> _TASK OBJECTIVE_: Please print every record that follows, keeping each one exactly as it is.

════════════════════

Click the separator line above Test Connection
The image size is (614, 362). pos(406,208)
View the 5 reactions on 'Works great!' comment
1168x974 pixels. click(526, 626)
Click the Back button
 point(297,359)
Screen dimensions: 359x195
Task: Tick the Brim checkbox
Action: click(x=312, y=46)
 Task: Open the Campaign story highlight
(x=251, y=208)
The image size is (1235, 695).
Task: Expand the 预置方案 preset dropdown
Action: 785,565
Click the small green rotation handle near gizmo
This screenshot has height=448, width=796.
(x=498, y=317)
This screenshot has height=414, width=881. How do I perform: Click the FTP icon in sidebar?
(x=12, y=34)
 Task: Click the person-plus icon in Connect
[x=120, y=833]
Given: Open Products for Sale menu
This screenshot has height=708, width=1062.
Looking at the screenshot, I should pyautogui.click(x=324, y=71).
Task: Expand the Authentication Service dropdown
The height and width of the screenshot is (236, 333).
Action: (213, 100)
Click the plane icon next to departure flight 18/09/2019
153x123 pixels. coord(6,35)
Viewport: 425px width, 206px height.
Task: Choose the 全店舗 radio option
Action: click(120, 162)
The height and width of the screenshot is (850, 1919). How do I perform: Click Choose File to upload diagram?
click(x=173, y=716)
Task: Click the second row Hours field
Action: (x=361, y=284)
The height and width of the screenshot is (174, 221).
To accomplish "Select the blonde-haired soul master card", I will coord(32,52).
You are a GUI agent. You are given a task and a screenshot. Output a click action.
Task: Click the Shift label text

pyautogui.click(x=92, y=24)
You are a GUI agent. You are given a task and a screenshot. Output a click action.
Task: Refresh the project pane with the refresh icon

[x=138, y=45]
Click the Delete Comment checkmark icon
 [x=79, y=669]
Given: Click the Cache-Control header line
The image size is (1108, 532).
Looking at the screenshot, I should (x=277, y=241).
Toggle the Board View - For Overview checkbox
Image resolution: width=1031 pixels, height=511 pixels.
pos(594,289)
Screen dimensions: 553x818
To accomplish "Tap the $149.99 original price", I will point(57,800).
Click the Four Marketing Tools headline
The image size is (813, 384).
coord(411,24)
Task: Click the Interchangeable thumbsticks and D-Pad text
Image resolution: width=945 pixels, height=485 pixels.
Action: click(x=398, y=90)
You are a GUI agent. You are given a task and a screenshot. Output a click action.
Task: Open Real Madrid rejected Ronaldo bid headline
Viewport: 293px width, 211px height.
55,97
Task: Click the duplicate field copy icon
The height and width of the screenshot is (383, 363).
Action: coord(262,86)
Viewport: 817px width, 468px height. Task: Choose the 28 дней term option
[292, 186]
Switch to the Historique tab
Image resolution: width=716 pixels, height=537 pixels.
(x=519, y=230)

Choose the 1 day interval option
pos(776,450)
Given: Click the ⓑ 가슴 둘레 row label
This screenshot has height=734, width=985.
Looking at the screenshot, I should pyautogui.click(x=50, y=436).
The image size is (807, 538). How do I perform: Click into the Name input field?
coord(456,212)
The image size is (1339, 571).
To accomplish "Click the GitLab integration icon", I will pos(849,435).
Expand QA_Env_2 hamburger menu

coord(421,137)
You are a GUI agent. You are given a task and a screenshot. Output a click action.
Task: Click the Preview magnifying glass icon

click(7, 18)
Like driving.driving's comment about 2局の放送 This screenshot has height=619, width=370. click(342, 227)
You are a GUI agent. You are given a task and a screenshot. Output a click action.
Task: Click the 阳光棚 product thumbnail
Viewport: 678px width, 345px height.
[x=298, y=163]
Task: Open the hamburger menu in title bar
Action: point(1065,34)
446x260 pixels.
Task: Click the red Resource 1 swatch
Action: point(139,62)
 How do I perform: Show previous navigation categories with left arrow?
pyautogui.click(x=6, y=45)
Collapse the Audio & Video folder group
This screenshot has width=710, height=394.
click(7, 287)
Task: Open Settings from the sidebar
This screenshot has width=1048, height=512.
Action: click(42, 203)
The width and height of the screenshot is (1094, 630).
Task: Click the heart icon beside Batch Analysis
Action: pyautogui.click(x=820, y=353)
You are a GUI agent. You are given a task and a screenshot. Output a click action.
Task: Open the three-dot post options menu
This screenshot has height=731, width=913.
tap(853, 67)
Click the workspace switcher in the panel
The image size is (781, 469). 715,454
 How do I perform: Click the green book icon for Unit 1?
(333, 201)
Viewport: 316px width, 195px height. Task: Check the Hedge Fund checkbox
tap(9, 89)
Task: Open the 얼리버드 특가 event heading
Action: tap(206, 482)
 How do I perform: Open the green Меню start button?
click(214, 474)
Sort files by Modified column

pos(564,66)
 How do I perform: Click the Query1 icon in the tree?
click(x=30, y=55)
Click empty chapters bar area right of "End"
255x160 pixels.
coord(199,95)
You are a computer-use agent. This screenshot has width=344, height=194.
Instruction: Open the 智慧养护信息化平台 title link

════════════════════

> _RESULT OF THIS EXERCISE_:
Click the separator line above Test Connection
The image size is (614, 362). pos(406,208)
View the 5 reactions on 'Works great!' comment
1168x974 pixels. click(526, 626)
Click the Back button
 point(297,359)
Screen dimensions: 359x195
Task: Tick the Brim checkbox
Action: click(x=312, y=46)
 Task: Open the Campaign story highlight
(x=251, y=208)
The image size is (1235, 695).
Task: Expand the 预置方案 preset dropdown
Action: 785,565
Click the small green rotation handle near gizmo
This screenshot has height=448, width=796.
(x=498, y=317)
This screenshot has height=414, width=881. How do I perform: Click the FTP icon in sidebar?
(x=12, y=34)
 Task: Click the person-plus icon in Connect
[x=120, y=833]
Given: Open Products for Sale menu
This screenshot has height=708, width=1062.
Looking at the screenshot, I should pyautogui.click(x=324, y=71).
Task: Expand the Authentication Service dropdown
The height and width of the screenshot is (236, 333).
Action: (213, 100)
Click the plane icon next to departure flight 18/09/2019
153x123 pixels. coord(6,35)
Viewport: 425px width, 206px height.
Task: Choose the 全店舗 radio option
Action: click(120, 162)
The height and width of the screenshot is (850, 1919). How do I perform: Click Choose File to upload diagram?
click(x=173, y=716)
Task: Click the second row Hours field
Action: (x=361, y=284)
The height and width of the screenshot is (174, 221).
To accomplish "Select the blonde-haired soul master card", I will coord(32,52).
You are a GUI agent. You are given a task and a screenshot. Output a click action.
Task: Click the Shift label text

pyautogui.click(x=92, y=24)
You are a GUI agent. You are given a task and a screenshot. Output a click action.
Task: Refresh the project pane with the refresh icon

[x=138, y=45]
Click the Delete Comment checkmark icon
 [x=79, y=669]
Given: Click the Cache-Control header line
The image size is (1108, 532).
Looking at the screenshot, I should (x=277, y=241).
Toggle the Board View - For Overview checkbox
Image resolution: width=1031 pixels, height=511 pixels.
pos(594,289)
Screen dimensions: 553x818
To accomplish "Tap the $149.99 original price", I will point(57,800).
Click the Four Marketing Tools headline
The image size is (813, 384).
coord(411,24)
Task: Click the Interchangeable thumbsticks and D-Pad text
Image resolution: width=945 pixels, height=485 pixels.
Action: click(x=398, y=90)
You are a GUI agent. You are given a task and a screenshot. Output a click action.
Task: Open Real Madrid rejected Ronaldo bid headline
Viewport: 293px width, 211px height.
55,97
Task: Click the duplicate field copy icon
The height and width of the screenshot is (383, 363).
Action: coord(262,86)
Viewport: 817px width, 468px height. Task: Choose the 28 дней term option
[292, 186]
Switch to the Historique tab
Image resolution: width=716 pixels, height=537 pixels.
(x=519, y=230)

Choose the 1 day interval option
pos(776,450)
Given: Click the ⓑ 가슴 둘레 row label
This screenshot has height=734, width=985.
Looking at the screenshot, I should pyautogui.click(x=50, y=436).
The image size is (807, 538). How do I perform: Click into the Name input field?
coord(456,212)
The image size is (1339, 571).
To accomplish "Click the GitLab integration icon", I will pos(849,435).
Expand QA_Env_2 hamburger menu

coord(421,137)
You are a GUI agent. You are given a task and a screenshot. Output a click action.
Task: Click the Preview magnifying glass icon

click(7, 18)
Like driving.driving's comment about 2局の放送 This screenshot has height=619, width=370. click(342, 227)
You are a GUI agent. You are given a task and a screenshot. Output a click action.
Task: Click the 阳光棚 product thumbnail
Viewport: 678px width, 345px height.
[x=298, y=163]
Task: Open the hamburger menu in title bar
Action: point(1065,34)
446x260 pixels.
Task: Click the red Resource 1 swatch
Action: point(139,62)
 How do I perform: Show previous navigation categories with left arrow?
pyautogui.click(x=6, y=45)
Collapse the Audio & Video folder group
This screenshot has width=710, height=394.
click(7, 287)
Task: Open Settings from the sidebar
This screenshot has width=1048, height=512.
Action: click(42, 203)
The width and height of the screenshot is (1094, 630).
Task: Click the heart icon beside Batch Analysis
Action: pyautogui.click(x=820, y=353)
You are a GUI agent. You are given a task and a screenshot. Output a click action.
Task: Open the three-dot post options menu
This screenshot has height=731, width=913.
tap(853, 67)
Click the workspace switcher in the panel
The image size is (781, 469). 715,454
 How do I perform: Click the green book icon for Unit 1?
(333, 201)
Viewport: 316px width, 195px height. Task: Check the Hedge Fund checkbox
tap(9, 89)
Task: Open the 얼리버드 특가 event heading
Action: tap(206, 482)
 How do I perform: Open the green Меню start button?
click(214, 474)
Sort files by Modified column

pos(564,66)
 How do I perform: Click the Query1 icon in the tree?
click(x=30, y=55)
Click empty chapters bar area right of "End"
255x160 pixels.
coord(199,95)
You are a computer-use agent. This screenshot has width=344, height=194.
Instruction: Open the 智慧养护信息化平台 title link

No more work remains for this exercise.